Giselle collected her braid. Opening the door, she felt as though she held a live snake in her hand instead of a severed plait of hair.
Katya’s eyes grew, and then grew again, staring at the length of braid as if mistaking it for a detached limb.
Giselle bit the inside of her cheek. She should have given Katya fair warning. Families existed where chopping off a length of hair would mean nothing, but her family wasn’t one of them.
Katya’s eyes drifted from the cut braid to her sister’s shorn hair. She covered her mouth, speechless.
Giselle’s fingers drifted, pulling through her short hair, and she tried to imagine opening a door on her sister and finding a stranger.
Katya spoke first. “Mom’s going to …” A tiny shake of her head. “How will you …” Another shake, firmer this time. “How could you?”
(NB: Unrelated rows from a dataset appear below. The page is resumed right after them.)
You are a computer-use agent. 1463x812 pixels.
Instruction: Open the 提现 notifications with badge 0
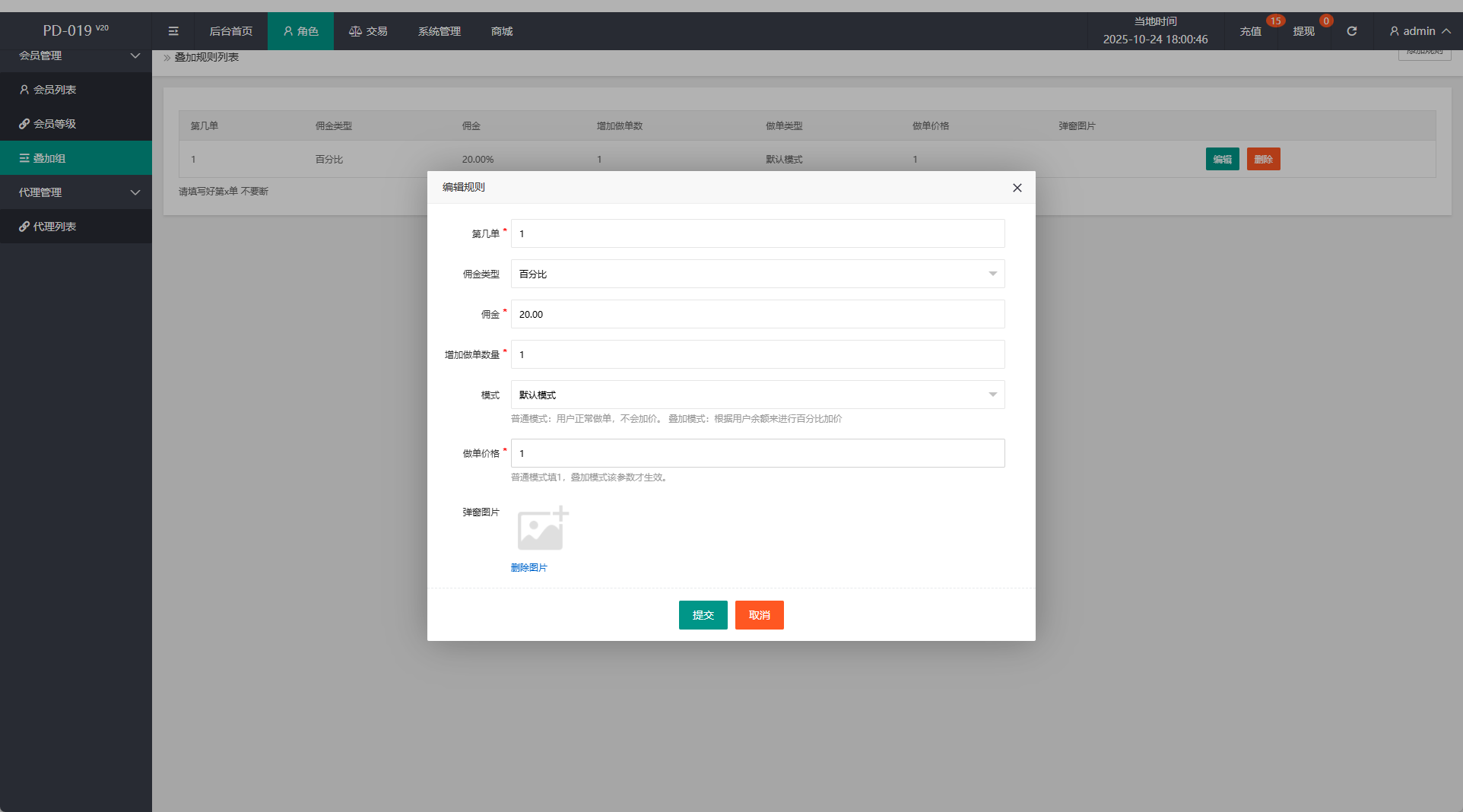[1304, 31]
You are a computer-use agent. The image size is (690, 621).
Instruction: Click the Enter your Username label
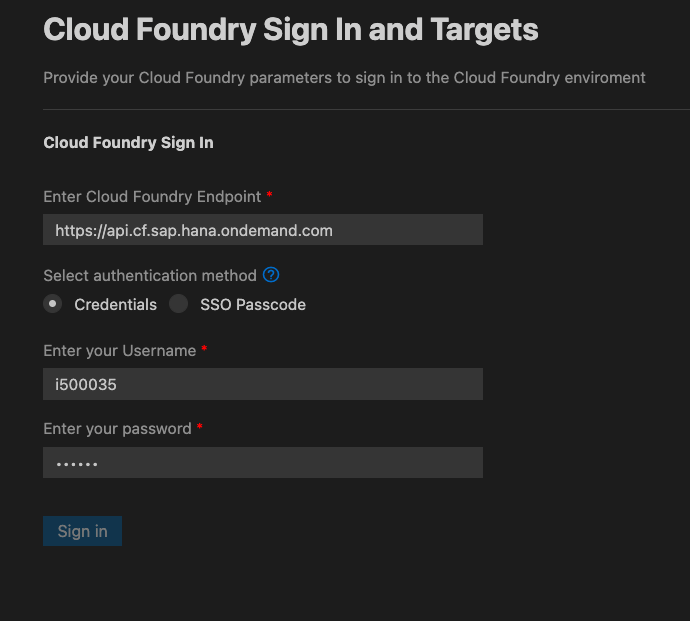click(119, 351)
In that moment, Katya sounded like their mother. It made the back of Giselle’s neck prickle.
In answer to her sister’s question, Giselle held up the scissors.
“Gi-selle! You know that’s not what I meant.”
“How do I look?” Giselle brushed self-consciously at her bangs.
/> Katya, who never crossed her arms at anyone, crossed her arms and considered her sister’s appearance. At last she spoke.
“Not bad, I guess.” She tilted her head to one side, as though this might help her to find her sister again. “But it’s not you.”
Katya reached out for the blunt-cut ends of her sister’s shorn hair, but something made her flinch and withdraw her hand at the last second, as if she feared she might cut herself on those new harsh ends. Katya folded her arms protectively around her torso. Then she shook her head, sighing heavily.
“You’re going to need a million hair pins.”
A million pins, thought Giselle. This was Katya’s response? If Katya didn’t understand the implication, the import, the significance of the severe haircut, how could Giselle expect her mother to understand?
She brushed past her sister, carrying the braid to their room.
“I’ll help,” said Katya, trailing behind. “We can use the lacquer spray. But honestly, today? You had to do this today, with the ensemble call?”
“I’m not going to rehearsal.”
“It’s an ensemble call,” said Katya. She rummaged through her desk junk-drawer, tossing old, mutilated hair pins onto the desk one at a time. “Your character is part of the ensemble.”
Giselle’s throat tightened and she choked out half a laugh. “Berthe? Giselle’s mother? I could have danced the role when I was five. It’s not even dancing. It’s pantomime. Mom could have cast someone from Ballet for Jocks. I’m not going to rehearsal. I cut my hair because I’m quitting.”
“Giselle!” Katya uttered her sister’s name in a way that accused her of lying.
“I thought the haircut would make it … obvious,” said Giselle, touching her hair.
“You can’t quit ballet,” said Katya, her face pale. She had stopped plundering the junk-drawer.
Giselle walked across the room to her bed and bent down to pick up her bedspread which lay on the floor. She gave it a shake.
“Mom will kill you,” said Katya, trying to catch Giselle’s gaze.
Giselle shrugged. Her mother couldn’t kill her twice. The deed had been done the moment that cast list went up.